Monday, October 14, 2013: 10:35 AM
Kshemendra Senarath-Yapa, MA, MBBChir, MRCS
,
Hagey Laboratory for Pediatric Regenerative Medicine, Plastic Surgery Division., Stanford University, Stanford, CA
Shuli Li, MD PhD
,
Hagey Laboratory for Pediatric Regenerative Medicine, Plastic Surgery Division., Stanford University, Stanford, CA
Nathaniel P Meyer, BS
,
Hagey Laboratory for Pediatric Regenerative Medicine, Plastic Surgery Division., Stanford University, Stanford, CA
Michael T Longaker, MD, MBA
,
Plastic Surgery, Stanford University, Stanford, CA
Natalina Quarto, PhD
,
Hagey Laboratory for Pediatric Regenerative Medicine, Plastic Surgery Division., Stanford University, Stanford, CA
Background: Given the significant biomedical burden posed by calvarial defects
1 and the limitations of contemporary craniofacial skeletal reconstructive approaches, a need exists to better understand the biology of calvarial osteoblasts and how to direct them towards endogenous bone for regeneration. The mammalian skull vault is the result of a tightly regulated evolutionary process in which components of disparate embryonic origin are integrated
2. Studies with transgenic mice with a Wnt1-Cre construct which marks for neural crest cells and a conditional reporter gene R26R have firmly established that the frontal bones arise from neural crest cells whereas the parietal bones are derived from the paraxial mesoderm
3. We have previously shown that frontal neural crest-derived osteoblasts possess greater osteogenic potential relative to parietal bone derived cells
4. This is, in part, due to increased TGF-β1 signaling in parietal cells which is known to promote apoptosis in a number of different cell types
5. We therefore investigated the potential for modulation of TGF-β1 signaling to enhance calvarial regeneration.
Methods: Non-critical calvarial defects (2mm) were created in both the frontal and parietal bones of wild-type CD-1 mice. A collagen sponge was then used to deliver either human recombinant TGF-β1 (400ng) or the TGF-β signaling pathway inhibitor SB431542 (26 mM) into the defects. Micro-Computed Tomography was employed weekly to evaluate bone regeneration up to a final time point of eight weeks and percent osseous healing was calculated using the GE Microview program for each defect location and treatment group.
Results: For parietal bone defects, delivery of TGF-β1 significantly reduced the percentage healing relative to non-treated defects. In contrast, inhibition of TGF-β1 signaling using SB431542, a small molecule which specifically inhibits TGF-β1 mediated signaling, significantly enhanced bone regeneration in parietal bone defects (*p<0.05) and engendered a more ‘frontal like’ healing capacity at early time-points.
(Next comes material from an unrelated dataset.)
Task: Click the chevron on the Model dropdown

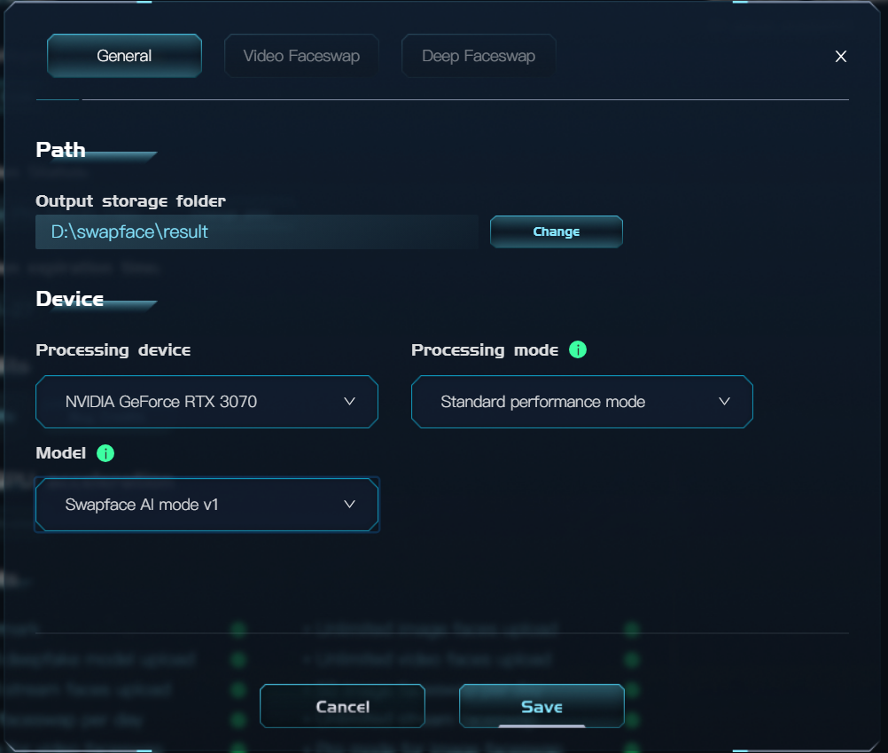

Conclusions: We demonstrate that increased TGF-β1 signaling impairs calvarial healing whereas inhibition of this signaling pathway promotes bone regeneration, potentially through inhibition of apoptotic activity. This study provides an insight into the potential use of specific small molecule inhibitors of TGF-β signaling as a novel therapeutic approach that could be used in conjunction with currently available treatments. This may allow for future treatment of larger, more complex craniofacial skeletal defects.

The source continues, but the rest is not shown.